Matrix metalloproteinases (MMPs) have been implicated in the pathophysiology of ischemic stroke. In this study, we investigated the time course of gelatinolytic activation in a rat model of permanent ischemia. We observed an activation of MMPs as early as 30 mins after the ischemic insult, mainly in the nuclei of brain cells. Besides, we explored MMP-13 expression in brain samples of the animal model and stroke deceased patients. We observed an upregulation of active MMP-13 in rat brains (P<0.05) after 90 mins of cerebral ischemia. Human infarct/periinfarct samples also showed higher levels of active MMP-13 (P<0.05) compared with contralateral ones. Interestingly, we found that MMP-13 colocalized with 46-diamidino-2-phenyl indole signal by immunohistochemistry in both humans and rats, suggesting an intranuclear localization for MMP-13. Immunohistochemistry also revealed that MMP-13 was mainly produced by neurons, in both species, but also by oligodendrocytes in rats, and by astrocytes in humans.
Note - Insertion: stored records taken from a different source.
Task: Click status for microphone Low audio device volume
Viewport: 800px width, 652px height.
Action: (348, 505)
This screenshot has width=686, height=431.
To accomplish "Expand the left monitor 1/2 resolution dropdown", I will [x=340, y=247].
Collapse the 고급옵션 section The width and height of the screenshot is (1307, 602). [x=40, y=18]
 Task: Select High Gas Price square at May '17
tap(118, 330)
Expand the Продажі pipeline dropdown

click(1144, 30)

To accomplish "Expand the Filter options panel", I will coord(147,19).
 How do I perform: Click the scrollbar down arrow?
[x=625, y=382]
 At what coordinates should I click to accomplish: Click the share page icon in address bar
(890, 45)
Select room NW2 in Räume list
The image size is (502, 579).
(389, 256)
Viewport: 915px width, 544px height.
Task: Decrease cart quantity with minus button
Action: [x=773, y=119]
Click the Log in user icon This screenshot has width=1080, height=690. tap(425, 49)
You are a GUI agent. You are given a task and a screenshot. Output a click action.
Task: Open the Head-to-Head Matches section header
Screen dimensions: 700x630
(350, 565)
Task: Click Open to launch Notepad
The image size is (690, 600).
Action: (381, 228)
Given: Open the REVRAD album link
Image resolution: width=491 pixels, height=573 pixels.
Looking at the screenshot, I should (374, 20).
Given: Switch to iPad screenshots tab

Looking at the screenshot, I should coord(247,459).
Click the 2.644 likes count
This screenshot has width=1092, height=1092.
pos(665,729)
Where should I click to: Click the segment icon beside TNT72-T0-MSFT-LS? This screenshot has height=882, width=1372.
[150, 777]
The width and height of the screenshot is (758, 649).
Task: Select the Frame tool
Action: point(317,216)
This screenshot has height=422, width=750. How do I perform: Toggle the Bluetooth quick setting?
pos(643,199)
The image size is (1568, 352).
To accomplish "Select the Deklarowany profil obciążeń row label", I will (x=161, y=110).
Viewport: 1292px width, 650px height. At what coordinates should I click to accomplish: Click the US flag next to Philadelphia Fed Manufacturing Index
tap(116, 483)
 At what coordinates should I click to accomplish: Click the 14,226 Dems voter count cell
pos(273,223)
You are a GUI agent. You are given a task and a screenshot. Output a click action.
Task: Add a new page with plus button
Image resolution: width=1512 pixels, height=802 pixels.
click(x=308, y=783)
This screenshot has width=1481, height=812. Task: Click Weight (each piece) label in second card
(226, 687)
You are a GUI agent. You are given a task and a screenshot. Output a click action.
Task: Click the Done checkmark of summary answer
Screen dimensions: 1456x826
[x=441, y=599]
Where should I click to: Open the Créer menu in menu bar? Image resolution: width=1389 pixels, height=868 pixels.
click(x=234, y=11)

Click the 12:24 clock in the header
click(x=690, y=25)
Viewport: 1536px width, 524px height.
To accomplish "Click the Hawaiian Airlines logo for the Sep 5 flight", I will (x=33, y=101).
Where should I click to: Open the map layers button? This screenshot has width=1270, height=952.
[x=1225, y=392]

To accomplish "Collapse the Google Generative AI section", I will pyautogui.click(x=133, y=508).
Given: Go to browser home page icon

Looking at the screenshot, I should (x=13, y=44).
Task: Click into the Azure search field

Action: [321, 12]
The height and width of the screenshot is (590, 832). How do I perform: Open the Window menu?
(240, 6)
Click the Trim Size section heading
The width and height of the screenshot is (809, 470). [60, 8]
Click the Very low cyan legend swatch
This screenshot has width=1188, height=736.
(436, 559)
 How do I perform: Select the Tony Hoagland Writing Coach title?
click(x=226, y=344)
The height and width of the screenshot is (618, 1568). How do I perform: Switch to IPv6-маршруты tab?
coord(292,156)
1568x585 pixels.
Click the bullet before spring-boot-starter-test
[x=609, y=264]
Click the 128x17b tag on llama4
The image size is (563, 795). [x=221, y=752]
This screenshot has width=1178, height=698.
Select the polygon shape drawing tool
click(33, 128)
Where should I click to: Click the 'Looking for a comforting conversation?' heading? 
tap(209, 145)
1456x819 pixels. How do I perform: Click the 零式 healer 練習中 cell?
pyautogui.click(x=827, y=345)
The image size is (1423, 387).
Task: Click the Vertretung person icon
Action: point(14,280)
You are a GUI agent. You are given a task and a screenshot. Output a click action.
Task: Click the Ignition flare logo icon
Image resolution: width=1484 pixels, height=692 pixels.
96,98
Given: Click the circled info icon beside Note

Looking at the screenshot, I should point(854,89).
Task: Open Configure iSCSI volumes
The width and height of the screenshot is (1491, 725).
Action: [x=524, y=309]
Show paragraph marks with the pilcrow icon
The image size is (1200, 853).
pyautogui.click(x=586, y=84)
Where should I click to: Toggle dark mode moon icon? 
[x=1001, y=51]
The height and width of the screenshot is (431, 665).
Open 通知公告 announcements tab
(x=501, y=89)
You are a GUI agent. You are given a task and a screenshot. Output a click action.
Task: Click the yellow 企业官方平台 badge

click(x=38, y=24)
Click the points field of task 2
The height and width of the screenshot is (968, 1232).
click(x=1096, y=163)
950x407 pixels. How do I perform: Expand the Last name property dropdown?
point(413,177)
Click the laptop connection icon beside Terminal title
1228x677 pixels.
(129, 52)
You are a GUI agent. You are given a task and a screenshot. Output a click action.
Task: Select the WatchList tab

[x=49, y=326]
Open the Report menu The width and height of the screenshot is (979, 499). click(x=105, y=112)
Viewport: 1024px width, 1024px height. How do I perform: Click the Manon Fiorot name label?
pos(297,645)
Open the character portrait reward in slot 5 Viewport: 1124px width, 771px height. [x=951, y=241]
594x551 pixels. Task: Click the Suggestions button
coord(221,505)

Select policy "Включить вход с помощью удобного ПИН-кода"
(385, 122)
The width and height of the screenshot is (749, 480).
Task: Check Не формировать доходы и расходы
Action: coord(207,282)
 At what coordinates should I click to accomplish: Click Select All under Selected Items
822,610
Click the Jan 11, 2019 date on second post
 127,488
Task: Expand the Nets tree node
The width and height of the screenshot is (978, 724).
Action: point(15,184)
Finally we subjected a rat primary neuronal culture to oxygen and glucose deprivation (OGD) and we reproduced the nuclear translocation of MMP-13 in vitro. Nuclear extracts from cells confirmed upregulation of active MMP-13 after OGD (P<0.05). These results suggest that MMP-13 activation and its nuclear translocation is an early consequence of an ischemic stimulus.